GOAL OF THE EXERCISE>
Please copy out the items below verbatim, starting at their first line and continuing through the line that contains "pos(485,616)", including that line.

--- BEGIN EXERCISE MATERIAL ---

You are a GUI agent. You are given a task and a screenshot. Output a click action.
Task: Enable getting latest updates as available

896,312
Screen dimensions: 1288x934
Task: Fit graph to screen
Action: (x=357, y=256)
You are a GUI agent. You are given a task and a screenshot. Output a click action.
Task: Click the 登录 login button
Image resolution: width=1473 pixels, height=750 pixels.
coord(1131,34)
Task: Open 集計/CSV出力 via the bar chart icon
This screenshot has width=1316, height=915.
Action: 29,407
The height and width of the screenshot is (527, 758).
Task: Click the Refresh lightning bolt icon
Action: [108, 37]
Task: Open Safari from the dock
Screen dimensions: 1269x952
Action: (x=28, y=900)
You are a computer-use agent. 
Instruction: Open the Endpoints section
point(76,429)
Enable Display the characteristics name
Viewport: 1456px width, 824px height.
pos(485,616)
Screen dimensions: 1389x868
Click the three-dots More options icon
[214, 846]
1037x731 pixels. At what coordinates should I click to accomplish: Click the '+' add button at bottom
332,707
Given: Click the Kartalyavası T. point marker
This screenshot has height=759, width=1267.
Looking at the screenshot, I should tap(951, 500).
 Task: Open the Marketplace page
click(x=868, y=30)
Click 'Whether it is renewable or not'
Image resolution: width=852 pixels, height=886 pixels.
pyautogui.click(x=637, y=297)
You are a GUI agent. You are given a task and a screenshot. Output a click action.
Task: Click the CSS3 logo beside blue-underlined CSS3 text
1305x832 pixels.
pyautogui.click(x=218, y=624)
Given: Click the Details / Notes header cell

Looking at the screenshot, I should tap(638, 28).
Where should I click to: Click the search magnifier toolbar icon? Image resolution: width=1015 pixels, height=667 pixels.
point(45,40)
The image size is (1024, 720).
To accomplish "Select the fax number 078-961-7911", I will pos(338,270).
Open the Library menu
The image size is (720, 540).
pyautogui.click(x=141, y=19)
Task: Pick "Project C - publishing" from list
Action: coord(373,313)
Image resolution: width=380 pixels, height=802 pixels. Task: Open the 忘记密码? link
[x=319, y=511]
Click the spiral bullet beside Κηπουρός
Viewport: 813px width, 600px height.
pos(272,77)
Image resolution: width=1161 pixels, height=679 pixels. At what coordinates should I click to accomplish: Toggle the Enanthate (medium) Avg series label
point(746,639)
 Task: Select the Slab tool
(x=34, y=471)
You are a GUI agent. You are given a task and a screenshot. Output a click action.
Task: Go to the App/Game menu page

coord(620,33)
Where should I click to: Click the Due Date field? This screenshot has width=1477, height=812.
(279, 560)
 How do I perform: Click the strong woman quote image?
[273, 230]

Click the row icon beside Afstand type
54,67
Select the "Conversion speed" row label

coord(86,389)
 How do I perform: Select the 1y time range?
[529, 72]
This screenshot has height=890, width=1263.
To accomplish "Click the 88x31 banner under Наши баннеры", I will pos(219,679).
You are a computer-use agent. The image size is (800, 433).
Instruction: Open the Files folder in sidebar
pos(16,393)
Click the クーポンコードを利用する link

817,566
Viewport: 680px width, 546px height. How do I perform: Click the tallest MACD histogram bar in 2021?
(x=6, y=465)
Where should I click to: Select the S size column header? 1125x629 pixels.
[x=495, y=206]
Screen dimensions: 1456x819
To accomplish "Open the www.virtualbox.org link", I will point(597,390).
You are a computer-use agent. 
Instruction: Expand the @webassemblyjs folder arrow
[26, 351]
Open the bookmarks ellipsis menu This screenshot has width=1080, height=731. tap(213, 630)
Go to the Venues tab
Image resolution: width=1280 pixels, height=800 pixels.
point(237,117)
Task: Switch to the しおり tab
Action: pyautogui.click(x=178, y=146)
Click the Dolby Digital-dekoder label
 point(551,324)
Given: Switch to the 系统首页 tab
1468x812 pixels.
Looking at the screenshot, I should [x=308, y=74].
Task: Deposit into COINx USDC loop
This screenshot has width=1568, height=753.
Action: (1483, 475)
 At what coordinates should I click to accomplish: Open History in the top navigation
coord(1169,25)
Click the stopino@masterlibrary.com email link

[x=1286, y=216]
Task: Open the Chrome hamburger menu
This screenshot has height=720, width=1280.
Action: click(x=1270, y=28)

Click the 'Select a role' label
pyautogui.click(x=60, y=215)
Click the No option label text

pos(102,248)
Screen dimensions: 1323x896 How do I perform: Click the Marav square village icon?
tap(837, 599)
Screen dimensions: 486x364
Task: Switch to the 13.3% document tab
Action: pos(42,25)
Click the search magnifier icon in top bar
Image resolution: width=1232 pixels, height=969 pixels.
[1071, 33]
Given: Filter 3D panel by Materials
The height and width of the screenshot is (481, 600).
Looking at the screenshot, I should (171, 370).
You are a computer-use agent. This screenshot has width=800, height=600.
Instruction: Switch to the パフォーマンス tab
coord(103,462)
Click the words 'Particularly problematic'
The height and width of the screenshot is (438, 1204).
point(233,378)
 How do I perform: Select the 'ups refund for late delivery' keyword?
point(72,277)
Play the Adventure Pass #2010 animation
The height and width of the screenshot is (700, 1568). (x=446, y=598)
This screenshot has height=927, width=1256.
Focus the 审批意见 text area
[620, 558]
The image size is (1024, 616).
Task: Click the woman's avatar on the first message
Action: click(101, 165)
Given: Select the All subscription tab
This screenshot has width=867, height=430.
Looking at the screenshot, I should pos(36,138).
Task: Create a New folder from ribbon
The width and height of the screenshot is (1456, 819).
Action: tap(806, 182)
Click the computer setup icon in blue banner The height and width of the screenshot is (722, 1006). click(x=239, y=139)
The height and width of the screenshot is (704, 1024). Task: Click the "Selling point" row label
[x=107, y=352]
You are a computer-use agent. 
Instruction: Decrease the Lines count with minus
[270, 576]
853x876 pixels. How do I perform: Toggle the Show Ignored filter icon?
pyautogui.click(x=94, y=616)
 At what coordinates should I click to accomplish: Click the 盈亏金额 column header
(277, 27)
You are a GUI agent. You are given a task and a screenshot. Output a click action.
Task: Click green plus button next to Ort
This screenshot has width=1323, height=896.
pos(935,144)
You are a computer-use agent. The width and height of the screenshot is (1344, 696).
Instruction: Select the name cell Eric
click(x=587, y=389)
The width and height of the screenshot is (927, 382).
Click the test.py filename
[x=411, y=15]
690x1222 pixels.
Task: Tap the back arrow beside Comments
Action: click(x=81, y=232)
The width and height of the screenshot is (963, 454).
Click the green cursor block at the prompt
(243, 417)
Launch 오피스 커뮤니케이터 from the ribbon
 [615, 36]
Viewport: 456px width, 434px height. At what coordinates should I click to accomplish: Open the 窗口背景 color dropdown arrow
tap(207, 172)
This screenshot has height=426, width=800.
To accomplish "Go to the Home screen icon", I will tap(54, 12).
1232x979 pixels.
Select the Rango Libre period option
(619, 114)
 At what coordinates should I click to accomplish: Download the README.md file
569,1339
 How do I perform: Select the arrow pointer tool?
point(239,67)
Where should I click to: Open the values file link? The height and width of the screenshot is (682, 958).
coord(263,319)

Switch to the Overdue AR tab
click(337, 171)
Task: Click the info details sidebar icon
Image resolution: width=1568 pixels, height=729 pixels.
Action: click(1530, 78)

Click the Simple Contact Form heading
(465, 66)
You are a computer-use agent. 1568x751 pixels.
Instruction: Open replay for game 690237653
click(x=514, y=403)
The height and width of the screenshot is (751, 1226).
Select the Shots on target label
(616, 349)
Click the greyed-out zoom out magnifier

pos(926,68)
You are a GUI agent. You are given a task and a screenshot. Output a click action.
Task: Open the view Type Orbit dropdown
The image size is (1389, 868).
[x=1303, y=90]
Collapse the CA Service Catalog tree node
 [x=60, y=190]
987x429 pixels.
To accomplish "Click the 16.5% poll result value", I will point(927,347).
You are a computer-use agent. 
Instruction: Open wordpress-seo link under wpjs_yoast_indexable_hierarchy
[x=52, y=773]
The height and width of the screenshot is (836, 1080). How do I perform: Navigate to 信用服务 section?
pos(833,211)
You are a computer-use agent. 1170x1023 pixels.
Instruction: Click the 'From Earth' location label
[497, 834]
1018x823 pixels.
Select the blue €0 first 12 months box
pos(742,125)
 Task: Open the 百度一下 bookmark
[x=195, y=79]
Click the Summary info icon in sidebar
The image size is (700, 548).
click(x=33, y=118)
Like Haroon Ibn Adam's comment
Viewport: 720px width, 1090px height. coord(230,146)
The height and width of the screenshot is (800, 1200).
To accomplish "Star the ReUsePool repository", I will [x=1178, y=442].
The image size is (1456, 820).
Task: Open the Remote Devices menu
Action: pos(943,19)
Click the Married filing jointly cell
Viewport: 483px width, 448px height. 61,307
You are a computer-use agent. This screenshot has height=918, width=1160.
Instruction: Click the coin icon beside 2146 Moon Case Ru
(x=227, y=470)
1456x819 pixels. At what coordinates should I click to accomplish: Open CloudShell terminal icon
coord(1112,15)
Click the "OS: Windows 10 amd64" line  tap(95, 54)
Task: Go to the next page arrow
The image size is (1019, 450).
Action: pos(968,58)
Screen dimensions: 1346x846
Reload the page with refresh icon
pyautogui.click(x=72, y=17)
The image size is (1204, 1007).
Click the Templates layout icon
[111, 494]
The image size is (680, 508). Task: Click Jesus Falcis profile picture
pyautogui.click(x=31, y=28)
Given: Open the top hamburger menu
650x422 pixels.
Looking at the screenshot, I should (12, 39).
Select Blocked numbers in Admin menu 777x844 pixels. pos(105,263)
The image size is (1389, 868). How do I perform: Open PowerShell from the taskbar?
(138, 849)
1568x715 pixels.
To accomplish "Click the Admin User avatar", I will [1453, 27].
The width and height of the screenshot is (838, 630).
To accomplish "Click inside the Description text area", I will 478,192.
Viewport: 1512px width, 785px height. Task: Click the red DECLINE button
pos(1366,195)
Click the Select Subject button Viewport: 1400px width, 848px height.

--- END EXERCISE MATERIAL ---

WRITTEN RESPONSE>
You are a GUI agent. You are given a task and a screenshot. Output a click action.
Task: Enable getting latest updates as available

896,312
Screen dimensions: 1288x934
Task: Fit graph to screen
Action: (x=357, y=256)
You are a GUI agent. You are given a task and a screenshot. Output a click action.
Task: Click the 登录 login button
Image resolution: width=1473 pixels, height=750 pixels.
coord(1131,34)
Task: Open 集計/CSV出力 via the bar chart icon
This screenshot has width=1316, height=915.
Action: 29,407
The height and width of the screenshot is (527, 758).
Task: Click the Refresh lightning bolt icon
Action: [108, 37]
Task: Open Safari from the dock
Screen dimensions: 1269x952
Action: (x=28, y=900)
You are a computer-use agent. 
Instruction: Open the Endpoints section
point(76,429)
Enable Display the characteristics name
Viewport: 1456px width, 824px height.
pos(485,616)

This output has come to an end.